Passage:
§ §

In 51 BC, contemporary documents started listing Cleopatra as sole ruler and her face began appearing on minted coins, suggesting that she had rejected her brother to maintain sole authority of the crown. Despite this, Ptolemy XIII’s guardians, namely the eunuch Pothinus, Achillas, and Theodotus of Chios supporting the young pharaoh and attempted to depose Cleopatra.

Coin of Cleopatra VII – Image Credit: PHGCOM – CC BY-SA 3.0

Cleopatra was then forced to flee Alexandria and withdraw to Roman Syria with her younger sister, Arsinoe IV, to gather an invasion force. She returned to Egypt with an army but her advance was blocked, forcing her to camp outside Pelousion in the eastern Nile Delta.

During the same period, Julius Caesar was engaged against the forces of Pompey Magnus, with the latter loosing at the decisive Battle of Pharsalus, leading to the destruction of Pompey’s army.

Pompey planned to use his close relationship with the Ptolemies to replenish his forces and travelled to Egypt after being invited in a scheme devised by Theodotus, resulting in Pompey being ambushed and stabbed to death in 48 BC.

§ §

Information given:
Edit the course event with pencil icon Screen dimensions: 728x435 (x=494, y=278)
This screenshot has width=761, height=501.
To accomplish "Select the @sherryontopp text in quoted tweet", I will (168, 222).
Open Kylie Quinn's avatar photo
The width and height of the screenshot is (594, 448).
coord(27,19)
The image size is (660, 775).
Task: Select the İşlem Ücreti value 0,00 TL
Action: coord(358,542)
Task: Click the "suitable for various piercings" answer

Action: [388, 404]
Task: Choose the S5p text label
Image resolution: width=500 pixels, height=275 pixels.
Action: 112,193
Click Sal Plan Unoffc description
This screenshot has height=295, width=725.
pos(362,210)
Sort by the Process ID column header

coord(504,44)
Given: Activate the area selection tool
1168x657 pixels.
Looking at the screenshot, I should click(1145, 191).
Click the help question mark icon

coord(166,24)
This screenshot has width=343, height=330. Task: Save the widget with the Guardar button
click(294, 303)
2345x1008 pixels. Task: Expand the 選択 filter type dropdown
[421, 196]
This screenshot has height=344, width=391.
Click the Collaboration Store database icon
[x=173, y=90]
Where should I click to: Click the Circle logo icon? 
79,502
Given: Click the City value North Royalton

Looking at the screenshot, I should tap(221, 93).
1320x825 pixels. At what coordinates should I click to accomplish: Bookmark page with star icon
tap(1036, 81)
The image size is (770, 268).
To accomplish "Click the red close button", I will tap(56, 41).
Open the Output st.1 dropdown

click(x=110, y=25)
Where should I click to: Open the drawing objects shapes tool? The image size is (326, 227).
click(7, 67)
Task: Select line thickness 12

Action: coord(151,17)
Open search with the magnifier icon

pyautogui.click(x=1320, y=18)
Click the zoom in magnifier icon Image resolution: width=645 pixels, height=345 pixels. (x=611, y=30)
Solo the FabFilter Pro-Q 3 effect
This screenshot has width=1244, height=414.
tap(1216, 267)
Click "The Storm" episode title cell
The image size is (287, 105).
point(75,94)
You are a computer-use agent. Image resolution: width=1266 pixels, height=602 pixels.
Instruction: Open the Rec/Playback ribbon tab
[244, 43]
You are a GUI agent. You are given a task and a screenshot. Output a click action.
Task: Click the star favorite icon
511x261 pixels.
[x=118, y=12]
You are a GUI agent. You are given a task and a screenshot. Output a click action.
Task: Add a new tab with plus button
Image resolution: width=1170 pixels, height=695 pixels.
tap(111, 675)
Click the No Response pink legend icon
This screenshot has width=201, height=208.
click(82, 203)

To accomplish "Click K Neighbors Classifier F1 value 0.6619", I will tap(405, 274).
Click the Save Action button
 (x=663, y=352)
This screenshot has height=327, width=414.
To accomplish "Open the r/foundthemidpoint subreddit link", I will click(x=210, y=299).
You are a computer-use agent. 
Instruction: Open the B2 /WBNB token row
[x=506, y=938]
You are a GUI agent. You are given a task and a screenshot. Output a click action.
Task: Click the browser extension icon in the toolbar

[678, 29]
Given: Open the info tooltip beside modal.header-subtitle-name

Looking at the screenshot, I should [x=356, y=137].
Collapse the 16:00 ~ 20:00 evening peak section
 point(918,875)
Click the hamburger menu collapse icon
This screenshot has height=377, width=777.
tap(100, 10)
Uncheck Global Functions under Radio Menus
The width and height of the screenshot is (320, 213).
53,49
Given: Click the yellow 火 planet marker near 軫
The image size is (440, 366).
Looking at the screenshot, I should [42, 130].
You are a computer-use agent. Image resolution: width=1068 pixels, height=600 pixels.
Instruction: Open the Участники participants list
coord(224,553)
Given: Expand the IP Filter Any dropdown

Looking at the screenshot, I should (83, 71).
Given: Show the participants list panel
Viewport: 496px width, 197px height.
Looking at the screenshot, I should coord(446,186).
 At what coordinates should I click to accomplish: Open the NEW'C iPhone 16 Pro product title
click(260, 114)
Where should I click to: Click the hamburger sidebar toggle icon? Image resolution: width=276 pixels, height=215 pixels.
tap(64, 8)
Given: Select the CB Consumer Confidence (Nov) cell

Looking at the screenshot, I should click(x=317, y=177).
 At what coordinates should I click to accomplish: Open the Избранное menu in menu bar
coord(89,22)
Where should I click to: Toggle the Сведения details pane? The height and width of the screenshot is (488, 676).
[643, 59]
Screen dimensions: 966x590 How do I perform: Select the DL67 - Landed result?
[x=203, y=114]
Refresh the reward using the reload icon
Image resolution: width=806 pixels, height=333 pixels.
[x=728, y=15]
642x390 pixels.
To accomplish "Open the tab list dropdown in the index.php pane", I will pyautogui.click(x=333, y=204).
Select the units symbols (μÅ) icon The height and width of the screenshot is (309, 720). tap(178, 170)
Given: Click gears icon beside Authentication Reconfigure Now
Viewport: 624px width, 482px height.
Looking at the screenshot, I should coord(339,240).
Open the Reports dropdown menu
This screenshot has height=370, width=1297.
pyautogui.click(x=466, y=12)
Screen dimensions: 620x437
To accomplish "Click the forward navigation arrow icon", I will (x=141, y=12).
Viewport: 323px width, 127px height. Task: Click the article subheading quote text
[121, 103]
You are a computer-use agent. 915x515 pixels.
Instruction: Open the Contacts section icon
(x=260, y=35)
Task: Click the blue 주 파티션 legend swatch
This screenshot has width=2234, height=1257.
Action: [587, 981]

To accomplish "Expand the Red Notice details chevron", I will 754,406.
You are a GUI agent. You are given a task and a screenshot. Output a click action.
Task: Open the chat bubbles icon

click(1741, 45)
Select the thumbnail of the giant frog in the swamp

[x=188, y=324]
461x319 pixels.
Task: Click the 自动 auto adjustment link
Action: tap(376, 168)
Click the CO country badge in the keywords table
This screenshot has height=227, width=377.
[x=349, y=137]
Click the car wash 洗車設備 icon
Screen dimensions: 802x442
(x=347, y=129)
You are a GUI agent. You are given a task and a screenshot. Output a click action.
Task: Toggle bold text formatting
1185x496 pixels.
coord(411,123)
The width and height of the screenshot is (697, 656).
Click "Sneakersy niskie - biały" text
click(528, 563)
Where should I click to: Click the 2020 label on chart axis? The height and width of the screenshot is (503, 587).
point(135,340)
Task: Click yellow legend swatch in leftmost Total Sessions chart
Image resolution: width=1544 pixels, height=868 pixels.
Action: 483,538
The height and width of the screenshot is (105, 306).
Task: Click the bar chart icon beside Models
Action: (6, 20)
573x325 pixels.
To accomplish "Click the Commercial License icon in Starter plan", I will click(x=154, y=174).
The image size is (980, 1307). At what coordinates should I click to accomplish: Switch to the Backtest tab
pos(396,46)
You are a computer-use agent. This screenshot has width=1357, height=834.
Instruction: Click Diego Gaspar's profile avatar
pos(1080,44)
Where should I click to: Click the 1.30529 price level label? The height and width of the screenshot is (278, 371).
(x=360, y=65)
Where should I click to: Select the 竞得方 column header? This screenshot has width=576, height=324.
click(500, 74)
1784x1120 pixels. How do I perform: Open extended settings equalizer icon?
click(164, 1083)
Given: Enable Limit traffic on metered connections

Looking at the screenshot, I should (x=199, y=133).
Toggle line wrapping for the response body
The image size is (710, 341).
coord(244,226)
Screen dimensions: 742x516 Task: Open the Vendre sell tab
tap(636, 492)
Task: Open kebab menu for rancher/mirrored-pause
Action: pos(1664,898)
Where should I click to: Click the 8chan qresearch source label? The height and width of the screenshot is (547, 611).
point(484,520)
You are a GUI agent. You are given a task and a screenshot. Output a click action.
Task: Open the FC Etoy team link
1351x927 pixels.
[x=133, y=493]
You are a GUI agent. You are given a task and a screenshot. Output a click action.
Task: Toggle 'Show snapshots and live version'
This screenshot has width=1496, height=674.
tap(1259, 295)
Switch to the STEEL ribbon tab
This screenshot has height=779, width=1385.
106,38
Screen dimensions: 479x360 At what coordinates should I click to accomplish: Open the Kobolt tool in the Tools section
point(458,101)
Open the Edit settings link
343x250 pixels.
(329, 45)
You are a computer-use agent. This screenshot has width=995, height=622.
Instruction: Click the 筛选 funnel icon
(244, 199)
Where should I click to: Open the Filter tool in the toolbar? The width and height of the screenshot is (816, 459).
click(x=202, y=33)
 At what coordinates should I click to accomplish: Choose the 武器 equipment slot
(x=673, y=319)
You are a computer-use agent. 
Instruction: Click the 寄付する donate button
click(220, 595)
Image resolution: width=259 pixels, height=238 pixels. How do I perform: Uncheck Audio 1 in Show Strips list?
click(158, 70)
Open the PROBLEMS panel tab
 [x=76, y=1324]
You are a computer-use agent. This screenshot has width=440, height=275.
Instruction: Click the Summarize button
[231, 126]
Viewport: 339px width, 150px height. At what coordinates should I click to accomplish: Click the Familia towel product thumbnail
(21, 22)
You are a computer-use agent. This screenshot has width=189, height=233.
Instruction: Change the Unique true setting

§ §

Written task: Continue the passage above on Cleopatra's struggle for the Egyptian throne, starting after its final sentence.

Output of the exercise:
Ptolemy XIII’s advisers had feared the idea of Pompey using Egypt as his base in a protracted Roman civil war, believing that by sending Pompey’s severed and embalmed head to Caesar would defuse the situation and ensure favour with the Romans.

However, Caesar expressed grief and outrage over the killing of Pompey and called on both Ptolemy XIII and Cleopatra to disband their forces and reconcile with each other. In defiance, Ptolemy XIII arrived at Alexandria at the head of his army, whilst Cleopatra met with Caesar personally, in which Cassius Dio records that she did so without informing her brother, dressed in an attractive manner, and charmed Caesar with her wit.

Caesar then brought Cleopatra and Ptolemy XIII before the assembly of Alexandria, where Caesar read the will of Ptolemy XII that named Cleopatra and Ptolemy XIII as joint heirs. In an attempt to remove the rivalry to the Egyptian throne, Caesar then tried to position the siblings, Arsinoe IV and Ptolemy XIV, to rule together over Cyprus.

Caesar’s reinforcements arrived in 47 BC and attacked Ptolemy XIII’s army, forcing them to withdraw to the Nile in which Ptolemy XIII drowned when his boat capsized.

Cleopatra was absent from these events and resided in the palace in Alexandria, where she gave birth to Caesar’s alleged child Caesarian. Caesar appointed Ptolemy XIV as a joint ruler with Cleopatra in a nominal sibling marriage, leaving several legions to secure Cleopatra’s tenuous position and maintain order in Egypt.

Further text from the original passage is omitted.